3.5 Collection of identification information

nRF24L01 communicates with the Linux system through the UART serial port. It can receive data from 6 different channels in the receiving mode. The nRF24L01 set to the receiving mode can identify these 6 transmitters. The nRF24L01 records the address after confirming receipt of the data. The address sends a response signal to the target address, and data channel 0 at the sending end is used to receive the response signal.

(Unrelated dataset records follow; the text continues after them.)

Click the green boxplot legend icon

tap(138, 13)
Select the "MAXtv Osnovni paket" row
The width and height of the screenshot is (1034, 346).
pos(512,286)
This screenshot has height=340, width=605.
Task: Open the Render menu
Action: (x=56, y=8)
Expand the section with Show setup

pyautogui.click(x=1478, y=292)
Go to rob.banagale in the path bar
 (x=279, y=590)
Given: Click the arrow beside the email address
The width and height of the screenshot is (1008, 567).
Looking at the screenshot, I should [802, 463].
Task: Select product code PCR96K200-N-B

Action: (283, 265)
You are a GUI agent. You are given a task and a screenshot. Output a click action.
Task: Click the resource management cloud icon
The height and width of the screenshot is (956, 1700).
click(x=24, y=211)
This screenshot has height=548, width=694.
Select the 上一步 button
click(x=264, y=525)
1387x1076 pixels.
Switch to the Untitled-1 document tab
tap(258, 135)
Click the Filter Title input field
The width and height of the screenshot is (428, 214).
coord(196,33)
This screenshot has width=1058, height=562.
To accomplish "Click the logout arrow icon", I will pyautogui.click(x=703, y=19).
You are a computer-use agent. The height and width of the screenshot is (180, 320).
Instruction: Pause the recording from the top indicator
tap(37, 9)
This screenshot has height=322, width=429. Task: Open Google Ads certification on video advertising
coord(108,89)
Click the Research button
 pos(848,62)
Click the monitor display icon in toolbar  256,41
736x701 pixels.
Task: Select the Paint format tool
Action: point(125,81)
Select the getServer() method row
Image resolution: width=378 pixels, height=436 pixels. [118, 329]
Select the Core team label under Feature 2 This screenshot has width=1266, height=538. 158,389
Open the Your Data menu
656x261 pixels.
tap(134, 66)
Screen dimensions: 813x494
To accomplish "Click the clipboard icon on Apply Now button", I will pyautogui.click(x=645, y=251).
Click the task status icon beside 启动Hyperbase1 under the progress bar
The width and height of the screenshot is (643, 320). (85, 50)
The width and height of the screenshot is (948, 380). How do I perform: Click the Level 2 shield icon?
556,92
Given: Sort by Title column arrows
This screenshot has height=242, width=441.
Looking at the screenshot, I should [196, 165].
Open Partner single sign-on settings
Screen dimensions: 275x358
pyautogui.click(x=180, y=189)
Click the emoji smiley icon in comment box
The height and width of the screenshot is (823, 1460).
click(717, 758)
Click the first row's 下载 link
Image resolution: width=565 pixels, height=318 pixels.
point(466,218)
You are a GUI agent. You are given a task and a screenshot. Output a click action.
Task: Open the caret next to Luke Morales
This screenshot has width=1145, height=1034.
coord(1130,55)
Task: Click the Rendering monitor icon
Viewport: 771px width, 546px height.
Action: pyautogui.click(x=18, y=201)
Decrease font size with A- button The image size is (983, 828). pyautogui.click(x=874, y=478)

nRF24L01 initialization part of the code is as follows:

4 Results and analysis

The upper computer monitoring and control operation interface of this system is developed in Java language. The management platform combines GIS information to display the geographical location of the currently monitored vehicles in real time to facilitate querying of relevant information and effective supervision.

5 Conclusion

This article proposes an Internet of Things vehicle terminal system based on RFID technology, selects the embedded Linux operating system and S3C6410 processor as the software and hardware platform, and successfully develops a prototype. Through real-time remote monitoring of vehicles of logistics companies, logistics efficiency can be improved and logistics costs can be saved; through vehicle positioning, vehicle condition information monitoring and other functions, the entire driving process of vehicles can be monitored to improve driving safety. The use of RFID-based IoT logistics vehicle-mounted terminals introduces advanced Logistics Management concepts into the production and operation process. At the same time, because the system uses a wireless network, real-time communication with the control center can be achieved as long as it is within the coverage of the GPRS network, which is very good The realization of real-time precise positioning monitoring has very practical value.